Install Bitwarden on CentOS/ RHEL 8

Quick tutorial on how to install Bitwarden password manager locally on your server and host it yourself on CentOS 8.

Bitwarden is mature password keeping solution with many great options, well worth a try.

You can find all the details about installation and configuration on the Bitwarden website – https://help.bitwarden.com/article/install-on-premise/

This tutorial will cover local installation that will not be exposed to internet, and will serve only on local network.

Here is my quick tutorial.

Prerequisites:

On the machine that will host Bitwarden open ports 80 and 443.

sudo firewall-cmd --permanent --zone=public --add-service=http 
sudo firewall-cmd --permanent --zone=public --add-service=https
sudo firewall-cmd --zone=public --add-masquerade --permanentsudo 
firewall-cmd --reload

You will also need to install Docker and Docker Compose as prerequisite – you can find tutorial for that here – https://www.informaticar.net/install-docker-on-centos-rhel-8/

You will also need a key for your installation – you can get one by registering here – https://bitwarden.com/host/

After you enter and submit your email address you will get your installation Id and Key

Also, it would be nice to prepare your own SSL certificate, or you can use Let’s Crypt free SSL certs. I will use my self signed certificate for this tutorial.

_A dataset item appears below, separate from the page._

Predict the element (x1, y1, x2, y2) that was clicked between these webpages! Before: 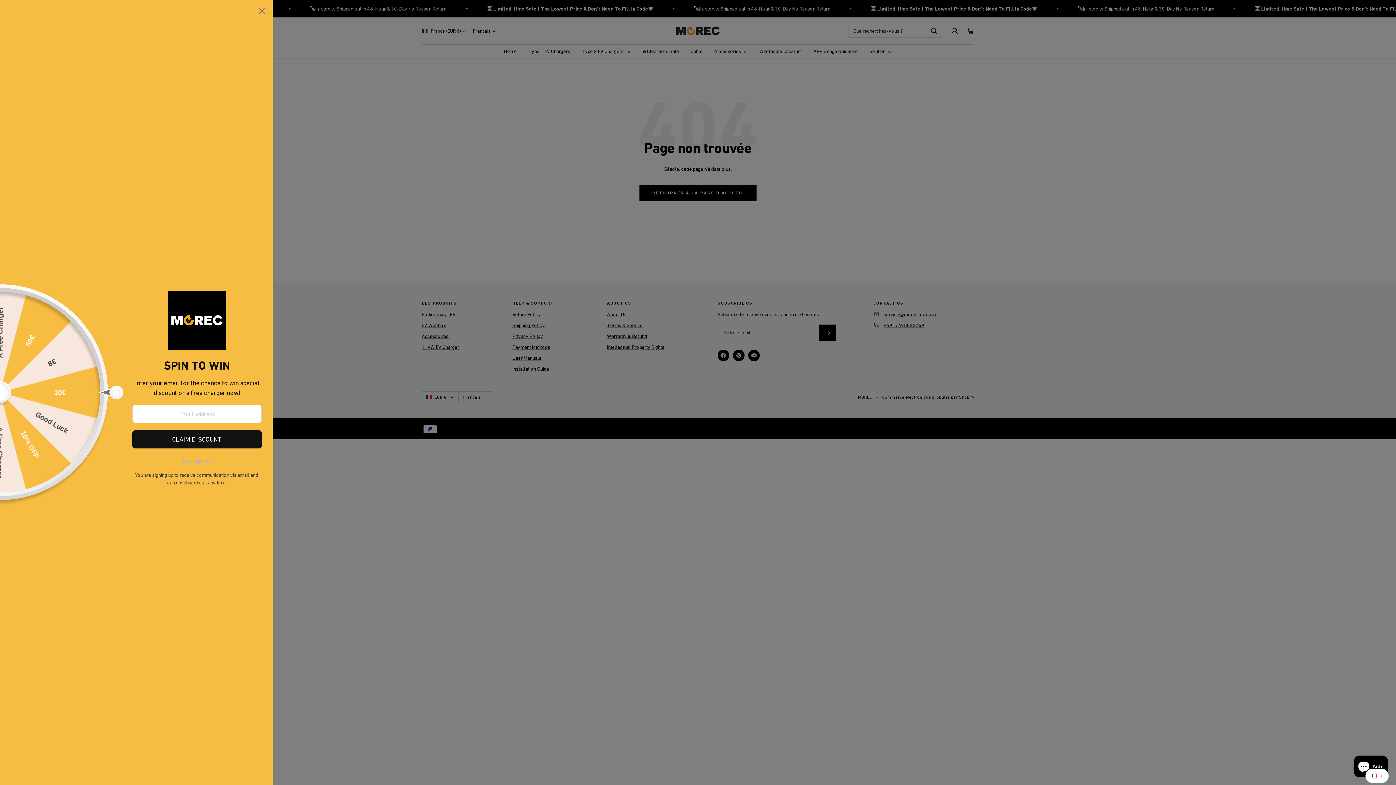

You should also make sure that your machine/VM or whatever your are hosting Bitwarden on, has at least 4GB or RAM available.

Installation

I will start all the procedures from my home directory /home/zeljko

curl -Lso bitwarden.sh https://go.btwrdn.co/bw-sh 
sudo chmod +x bitwarden.sh

I will now start installation proccess

./bitwarden.sh install

In first step you will also be asked for your domain name, since I’m installing it in a lab, I will give it name bitwarden.localdomain

I also don’t want to use Let’s Encrypt (but you can) since I will be using self-signed cert for my lab.

In next step you will be asked for your installation Id. You can get it in a step we have done in prerequisites.

You will also need installation key after that.

In case you get error after entering installation key – “Unable to validate installation id. Problem contacting Bitwarden server. “

There can be a lot of reasons why you get this. Mainly network/internet based. If you done everything on new machine and “by the book” you probably need just one more firewall rule for Docker traffic to pass:

sudo firewall-cmd --zone=public --add-masquerade --permanent
sudo firewall-cmd --reload

Ok, let’s continue.

I’m now asked If I have SSL certificate. I will select “n” and I want Bitwarden to create self-signed cert for me, so I will select “y” on second question. Self-signed certificates maybe won’t play well with your mobile clients (I don’t have these problems) so be aware of that.

You can always modify your cert settings from ./bwdata/config.yml (which I will do If I get “real” cert). If you plan to use “real” SSL certificates, make sure they are valid for the domain you are using Bitwarden on.

Ok, we are done, now I will run next command which will start and pull everything that is needed for Bitwarden (as everything before, start command from your home directory, where bitwarden.sh is located).

sudo ./bitwarden.sh start

You will have to wait a bit… After some time you will get the screen like this if everything is ok.

Ok, after I entered https://bitwarden.localdomain (enter your domain instead of this). I was greeted with frontpage of bitwarden.

There are tutorials which will teach you how to expose Bitwarden and make it accessible through internet. I’m not huge fan of exposing password manager on the internet (my current solution is also local only) so if you are on the same page, this will be useful to you.